[What is required]
Both the line with "This screenshot has width=2416, height=1512." and the line with "This screenshot has height=1256, width=2400." in the records below must appear in the output, along with every line between them, exactly and with nothing added.

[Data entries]
══════

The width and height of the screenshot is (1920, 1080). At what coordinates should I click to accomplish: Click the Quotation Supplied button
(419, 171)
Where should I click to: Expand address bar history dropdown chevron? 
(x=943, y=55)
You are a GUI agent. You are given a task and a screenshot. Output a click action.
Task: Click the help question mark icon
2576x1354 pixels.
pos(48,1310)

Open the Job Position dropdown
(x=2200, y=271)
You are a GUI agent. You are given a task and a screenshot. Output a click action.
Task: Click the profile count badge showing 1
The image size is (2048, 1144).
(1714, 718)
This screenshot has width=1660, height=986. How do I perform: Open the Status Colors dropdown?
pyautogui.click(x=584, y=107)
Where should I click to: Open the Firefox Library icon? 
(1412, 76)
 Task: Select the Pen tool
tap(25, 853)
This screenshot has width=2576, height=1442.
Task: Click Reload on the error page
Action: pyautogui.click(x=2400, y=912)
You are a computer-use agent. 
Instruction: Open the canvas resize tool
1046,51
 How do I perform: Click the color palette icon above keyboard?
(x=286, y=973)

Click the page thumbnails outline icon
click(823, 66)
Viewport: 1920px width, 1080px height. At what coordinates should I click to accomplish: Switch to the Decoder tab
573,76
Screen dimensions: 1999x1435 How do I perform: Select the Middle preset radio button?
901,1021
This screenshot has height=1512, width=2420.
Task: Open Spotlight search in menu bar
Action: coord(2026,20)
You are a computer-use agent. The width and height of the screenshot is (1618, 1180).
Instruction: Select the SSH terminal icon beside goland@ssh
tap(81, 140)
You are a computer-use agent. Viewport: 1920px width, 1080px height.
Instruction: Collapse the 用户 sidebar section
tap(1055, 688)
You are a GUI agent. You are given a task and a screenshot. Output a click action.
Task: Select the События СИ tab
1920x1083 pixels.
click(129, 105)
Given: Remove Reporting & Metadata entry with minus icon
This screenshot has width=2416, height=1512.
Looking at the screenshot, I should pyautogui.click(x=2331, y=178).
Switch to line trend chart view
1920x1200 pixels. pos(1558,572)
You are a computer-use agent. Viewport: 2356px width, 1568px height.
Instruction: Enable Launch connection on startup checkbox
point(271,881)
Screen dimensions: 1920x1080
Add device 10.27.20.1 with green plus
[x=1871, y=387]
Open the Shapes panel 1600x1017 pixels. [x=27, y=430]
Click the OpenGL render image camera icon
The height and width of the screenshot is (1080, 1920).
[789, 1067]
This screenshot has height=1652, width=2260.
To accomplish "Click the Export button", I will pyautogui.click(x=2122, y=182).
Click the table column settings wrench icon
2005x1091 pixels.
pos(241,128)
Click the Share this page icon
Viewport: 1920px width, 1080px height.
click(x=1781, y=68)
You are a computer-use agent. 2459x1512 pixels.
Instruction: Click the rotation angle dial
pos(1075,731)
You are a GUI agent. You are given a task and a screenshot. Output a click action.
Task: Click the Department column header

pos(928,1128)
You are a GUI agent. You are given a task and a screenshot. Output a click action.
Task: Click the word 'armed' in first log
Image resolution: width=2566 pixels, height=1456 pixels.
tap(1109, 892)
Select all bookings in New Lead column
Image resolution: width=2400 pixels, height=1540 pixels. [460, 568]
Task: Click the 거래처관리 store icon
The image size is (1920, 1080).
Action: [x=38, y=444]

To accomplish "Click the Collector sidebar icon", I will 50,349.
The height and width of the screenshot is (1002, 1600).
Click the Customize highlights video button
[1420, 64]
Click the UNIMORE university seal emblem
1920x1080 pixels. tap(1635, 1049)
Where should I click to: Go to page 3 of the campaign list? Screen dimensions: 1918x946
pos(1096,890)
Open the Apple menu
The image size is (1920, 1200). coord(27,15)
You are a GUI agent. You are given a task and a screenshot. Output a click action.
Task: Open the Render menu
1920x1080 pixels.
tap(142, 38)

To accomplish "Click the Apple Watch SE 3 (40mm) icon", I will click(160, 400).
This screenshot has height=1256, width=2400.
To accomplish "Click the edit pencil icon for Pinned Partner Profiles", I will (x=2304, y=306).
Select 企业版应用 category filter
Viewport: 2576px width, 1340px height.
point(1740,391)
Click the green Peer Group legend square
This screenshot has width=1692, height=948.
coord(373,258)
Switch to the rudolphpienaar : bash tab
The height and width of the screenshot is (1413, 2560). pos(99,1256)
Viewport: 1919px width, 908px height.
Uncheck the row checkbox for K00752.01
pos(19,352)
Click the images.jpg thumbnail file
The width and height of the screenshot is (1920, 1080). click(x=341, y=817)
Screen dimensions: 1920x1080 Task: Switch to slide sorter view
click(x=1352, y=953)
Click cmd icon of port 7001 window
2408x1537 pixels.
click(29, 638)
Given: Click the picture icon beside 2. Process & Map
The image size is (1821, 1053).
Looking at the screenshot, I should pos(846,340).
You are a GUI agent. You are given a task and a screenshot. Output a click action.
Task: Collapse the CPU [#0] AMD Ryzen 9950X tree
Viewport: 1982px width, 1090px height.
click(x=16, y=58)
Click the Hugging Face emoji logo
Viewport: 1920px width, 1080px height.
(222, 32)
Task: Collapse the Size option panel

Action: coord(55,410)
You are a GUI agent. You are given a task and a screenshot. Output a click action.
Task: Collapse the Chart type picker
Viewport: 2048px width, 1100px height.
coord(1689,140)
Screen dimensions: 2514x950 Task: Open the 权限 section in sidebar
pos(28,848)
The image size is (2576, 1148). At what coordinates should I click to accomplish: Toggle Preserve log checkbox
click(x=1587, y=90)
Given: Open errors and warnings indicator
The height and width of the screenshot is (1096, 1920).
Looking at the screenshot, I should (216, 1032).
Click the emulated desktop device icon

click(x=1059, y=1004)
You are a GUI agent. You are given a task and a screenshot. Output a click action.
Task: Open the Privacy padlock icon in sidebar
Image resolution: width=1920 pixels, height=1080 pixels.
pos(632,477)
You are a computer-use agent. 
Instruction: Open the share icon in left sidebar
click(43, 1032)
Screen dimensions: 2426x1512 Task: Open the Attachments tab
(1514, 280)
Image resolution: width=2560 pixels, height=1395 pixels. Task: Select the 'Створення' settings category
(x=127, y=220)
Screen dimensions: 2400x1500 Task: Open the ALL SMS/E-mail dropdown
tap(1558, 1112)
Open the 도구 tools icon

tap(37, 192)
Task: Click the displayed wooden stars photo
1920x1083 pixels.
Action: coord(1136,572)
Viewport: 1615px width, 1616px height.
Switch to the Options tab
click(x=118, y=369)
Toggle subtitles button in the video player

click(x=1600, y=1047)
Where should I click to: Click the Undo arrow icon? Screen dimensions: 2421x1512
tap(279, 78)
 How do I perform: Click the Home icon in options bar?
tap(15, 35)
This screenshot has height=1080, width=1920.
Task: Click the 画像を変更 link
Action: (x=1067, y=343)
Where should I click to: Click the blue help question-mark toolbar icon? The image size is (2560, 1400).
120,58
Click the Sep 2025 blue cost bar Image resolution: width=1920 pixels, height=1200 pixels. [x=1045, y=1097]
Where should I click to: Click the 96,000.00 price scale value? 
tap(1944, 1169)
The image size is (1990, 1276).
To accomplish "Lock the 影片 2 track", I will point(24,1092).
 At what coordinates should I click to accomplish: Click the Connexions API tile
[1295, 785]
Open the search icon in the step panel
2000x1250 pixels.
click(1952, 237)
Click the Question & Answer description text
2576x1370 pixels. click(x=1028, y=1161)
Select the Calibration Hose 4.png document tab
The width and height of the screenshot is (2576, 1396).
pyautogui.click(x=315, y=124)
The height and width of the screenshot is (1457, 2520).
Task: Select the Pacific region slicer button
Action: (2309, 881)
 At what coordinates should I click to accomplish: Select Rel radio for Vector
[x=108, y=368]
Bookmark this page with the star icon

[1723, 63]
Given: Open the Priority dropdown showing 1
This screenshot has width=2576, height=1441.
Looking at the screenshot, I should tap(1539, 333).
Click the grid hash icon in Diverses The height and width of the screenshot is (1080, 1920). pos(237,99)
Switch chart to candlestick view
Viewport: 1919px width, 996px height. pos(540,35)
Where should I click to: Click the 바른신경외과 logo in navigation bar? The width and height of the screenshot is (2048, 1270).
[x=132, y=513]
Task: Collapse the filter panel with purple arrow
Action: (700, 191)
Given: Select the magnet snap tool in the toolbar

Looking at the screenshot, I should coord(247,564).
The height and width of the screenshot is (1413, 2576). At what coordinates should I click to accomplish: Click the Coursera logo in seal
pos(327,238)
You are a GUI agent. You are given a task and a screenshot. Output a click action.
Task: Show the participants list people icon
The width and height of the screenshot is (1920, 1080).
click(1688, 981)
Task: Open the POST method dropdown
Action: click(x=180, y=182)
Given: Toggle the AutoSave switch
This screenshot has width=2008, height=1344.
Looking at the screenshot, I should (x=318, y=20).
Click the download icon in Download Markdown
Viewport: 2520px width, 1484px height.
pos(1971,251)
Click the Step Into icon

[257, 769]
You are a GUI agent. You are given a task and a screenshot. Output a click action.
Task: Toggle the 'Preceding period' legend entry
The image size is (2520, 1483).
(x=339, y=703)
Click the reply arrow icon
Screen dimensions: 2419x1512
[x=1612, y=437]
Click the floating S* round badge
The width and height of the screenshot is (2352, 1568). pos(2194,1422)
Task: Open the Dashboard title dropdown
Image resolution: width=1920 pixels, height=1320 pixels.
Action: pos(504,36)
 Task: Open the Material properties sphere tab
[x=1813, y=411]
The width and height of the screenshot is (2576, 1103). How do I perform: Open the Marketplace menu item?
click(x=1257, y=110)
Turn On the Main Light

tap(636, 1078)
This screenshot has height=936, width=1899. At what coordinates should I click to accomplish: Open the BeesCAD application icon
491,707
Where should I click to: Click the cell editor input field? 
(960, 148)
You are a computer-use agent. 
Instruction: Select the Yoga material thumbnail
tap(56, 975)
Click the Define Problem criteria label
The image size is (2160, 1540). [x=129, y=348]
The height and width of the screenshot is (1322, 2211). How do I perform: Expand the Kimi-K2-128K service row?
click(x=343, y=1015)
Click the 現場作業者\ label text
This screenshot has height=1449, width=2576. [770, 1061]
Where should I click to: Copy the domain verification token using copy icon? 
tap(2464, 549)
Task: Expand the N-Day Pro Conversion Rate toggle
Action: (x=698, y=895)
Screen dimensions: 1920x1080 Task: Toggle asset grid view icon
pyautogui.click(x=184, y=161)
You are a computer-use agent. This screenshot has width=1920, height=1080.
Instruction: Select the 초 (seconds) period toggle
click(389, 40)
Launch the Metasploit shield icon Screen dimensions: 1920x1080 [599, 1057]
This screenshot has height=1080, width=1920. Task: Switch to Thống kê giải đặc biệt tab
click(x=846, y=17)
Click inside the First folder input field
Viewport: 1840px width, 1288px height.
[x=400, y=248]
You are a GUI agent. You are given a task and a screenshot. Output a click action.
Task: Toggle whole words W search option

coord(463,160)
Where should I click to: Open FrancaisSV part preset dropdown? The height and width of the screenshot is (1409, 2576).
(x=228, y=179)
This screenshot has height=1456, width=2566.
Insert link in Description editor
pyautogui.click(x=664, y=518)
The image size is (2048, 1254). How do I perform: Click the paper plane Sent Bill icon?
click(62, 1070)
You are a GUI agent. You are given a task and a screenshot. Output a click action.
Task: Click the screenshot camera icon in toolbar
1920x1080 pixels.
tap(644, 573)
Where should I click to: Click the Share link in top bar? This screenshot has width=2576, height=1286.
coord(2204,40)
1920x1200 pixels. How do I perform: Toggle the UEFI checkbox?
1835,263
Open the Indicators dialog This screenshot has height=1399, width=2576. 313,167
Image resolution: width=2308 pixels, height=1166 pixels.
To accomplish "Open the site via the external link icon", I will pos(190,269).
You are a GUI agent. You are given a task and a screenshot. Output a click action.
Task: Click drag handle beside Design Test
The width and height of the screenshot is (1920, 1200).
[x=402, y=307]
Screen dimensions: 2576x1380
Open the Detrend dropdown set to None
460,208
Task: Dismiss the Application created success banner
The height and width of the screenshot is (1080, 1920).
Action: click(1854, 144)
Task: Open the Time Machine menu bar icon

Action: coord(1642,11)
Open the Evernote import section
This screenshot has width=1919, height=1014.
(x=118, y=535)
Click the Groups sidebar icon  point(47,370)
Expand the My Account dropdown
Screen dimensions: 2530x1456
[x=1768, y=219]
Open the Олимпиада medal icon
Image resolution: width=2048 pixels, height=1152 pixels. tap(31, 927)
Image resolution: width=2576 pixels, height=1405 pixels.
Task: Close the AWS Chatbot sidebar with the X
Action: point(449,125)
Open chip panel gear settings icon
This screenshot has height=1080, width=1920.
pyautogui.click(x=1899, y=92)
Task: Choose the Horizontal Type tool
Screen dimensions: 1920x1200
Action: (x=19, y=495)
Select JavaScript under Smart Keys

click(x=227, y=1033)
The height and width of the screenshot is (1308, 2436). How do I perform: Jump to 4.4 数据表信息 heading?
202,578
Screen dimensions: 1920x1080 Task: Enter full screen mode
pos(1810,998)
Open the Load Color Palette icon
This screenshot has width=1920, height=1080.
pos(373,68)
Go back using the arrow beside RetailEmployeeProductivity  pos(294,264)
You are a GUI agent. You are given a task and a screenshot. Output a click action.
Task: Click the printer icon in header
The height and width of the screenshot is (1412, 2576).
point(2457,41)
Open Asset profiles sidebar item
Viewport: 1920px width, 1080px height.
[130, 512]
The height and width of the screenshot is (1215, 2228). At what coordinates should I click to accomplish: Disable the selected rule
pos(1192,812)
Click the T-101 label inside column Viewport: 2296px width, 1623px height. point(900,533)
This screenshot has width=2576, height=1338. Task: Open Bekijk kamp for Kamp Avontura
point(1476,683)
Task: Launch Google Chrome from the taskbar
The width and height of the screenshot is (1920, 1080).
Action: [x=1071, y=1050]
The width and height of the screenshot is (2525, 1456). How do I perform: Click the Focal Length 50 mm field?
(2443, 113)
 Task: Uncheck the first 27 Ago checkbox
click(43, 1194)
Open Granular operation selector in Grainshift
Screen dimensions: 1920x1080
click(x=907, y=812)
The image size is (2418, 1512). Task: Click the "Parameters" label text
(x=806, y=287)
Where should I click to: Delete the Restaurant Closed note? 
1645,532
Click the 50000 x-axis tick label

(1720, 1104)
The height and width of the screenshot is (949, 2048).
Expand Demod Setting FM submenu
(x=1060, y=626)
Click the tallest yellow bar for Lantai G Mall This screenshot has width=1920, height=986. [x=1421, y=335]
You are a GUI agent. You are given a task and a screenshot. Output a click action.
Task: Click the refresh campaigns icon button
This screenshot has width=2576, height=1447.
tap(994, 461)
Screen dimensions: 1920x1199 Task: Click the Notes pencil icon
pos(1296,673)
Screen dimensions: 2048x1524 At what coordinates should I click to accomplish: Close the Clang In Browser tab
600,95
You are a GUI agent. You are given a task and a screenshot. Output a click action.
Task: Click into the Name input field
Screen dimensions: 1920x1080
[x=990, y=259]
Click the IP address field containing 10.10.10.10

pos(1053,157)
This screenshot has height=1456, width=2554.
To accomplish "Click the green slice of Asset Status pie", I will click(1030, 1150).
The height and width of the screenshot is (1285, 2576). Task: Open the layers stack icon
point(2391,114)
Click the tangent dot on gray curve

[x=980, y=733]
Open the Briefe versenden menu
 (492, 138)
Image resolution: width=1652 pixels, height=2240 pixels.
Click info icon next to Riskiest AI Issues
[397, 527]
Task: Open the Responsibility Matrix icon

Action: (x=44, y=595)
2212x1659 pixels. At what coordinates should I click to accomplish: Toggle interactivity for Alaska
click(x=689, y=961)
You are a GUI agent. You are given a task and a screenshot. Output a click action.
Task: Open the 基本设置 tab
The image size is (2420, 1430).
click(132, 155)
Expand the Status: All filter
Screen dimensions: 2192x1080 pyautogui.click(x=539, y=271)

══════

[Result below]
This screenshot has width=2416, height=1512.
Looking at the screenshot, I should pyautogui.click(x=2331, y=178).
Switch to line trend chart view
1920x1200 pixels. pos(1558,572)
You are a computer-use agent. Viewport: 2356px width, 1568px height.
Instruction: Enable Launch connection on startup checkbox
point(271,881)
Screen dimensions: 1920x1080
Add device 10.27.20.1 with green plus
[x=1871, y=387]
Open the Shapes panel 1600x1017 pixels. [x=27, y=430]
Click the OpenGL render image camera icon
The height and width of the screenshot is (1080, 1920).
[789, 1067]
This screenshot has height=1652, width=2260.
To accomplish "Click the Export button", I will pyautogui.click(x=2122, y=182).
Click the table column settings wrench icon
2005x1091 pixels.
pos(241,128)
Click the Share this page icon
Viewport: 1920px width, 1080px height.
click(x=1781, y=68)
You are a computer-use agent. 2459x1512 pixels.
Instruction: Click the rotation angle dial
pos(1075,731)
You are a GUI agent. You are given a task and a screenshot. Output a click action.
Task: Click the Department column header

pos(928,1128)
You are a GUI agent. You are given a task and a screenshot. Output a click action.
Task: Click the word 'armed' in first log
Image resolution: width=2566 pixels, height=1456 pixels.
tap(1109, 892)
Select all bookings in New Lead column
Image resolution: width=2400 pixels, height=1540 pixels. [460, 568]
Task: Click the 거래처관리 store icon
The image size is (1920, 1080).
Action: [x=38, y=444]

To accomplish "Click the Collector sidebar icon", I will 50,349.
The height and width of the screenshot is (1002, 1600).
Click the Customize highlights video button
[1420, 64]
Click the UNIMORE university seal emblem
1920x1080 pixels. tap(1635, 1049)
Where should I click to: Go to page 3 of the campaign list? Screen dimensions: 1918x946
pos(1096,890)
Open the Apple menu
The image size is (1920, 1200). coord(27,15)
You are a GUI agent. You are given a task and a screenshot. Output a click action.
Task: Open the Render menu
1920x1080 pixels.
tap(142, 38)

To accomplish "Click the Apple Watch SE 3 (40mm) icon", I will click(160, 400).
This screenshot has height=1256, width=2400.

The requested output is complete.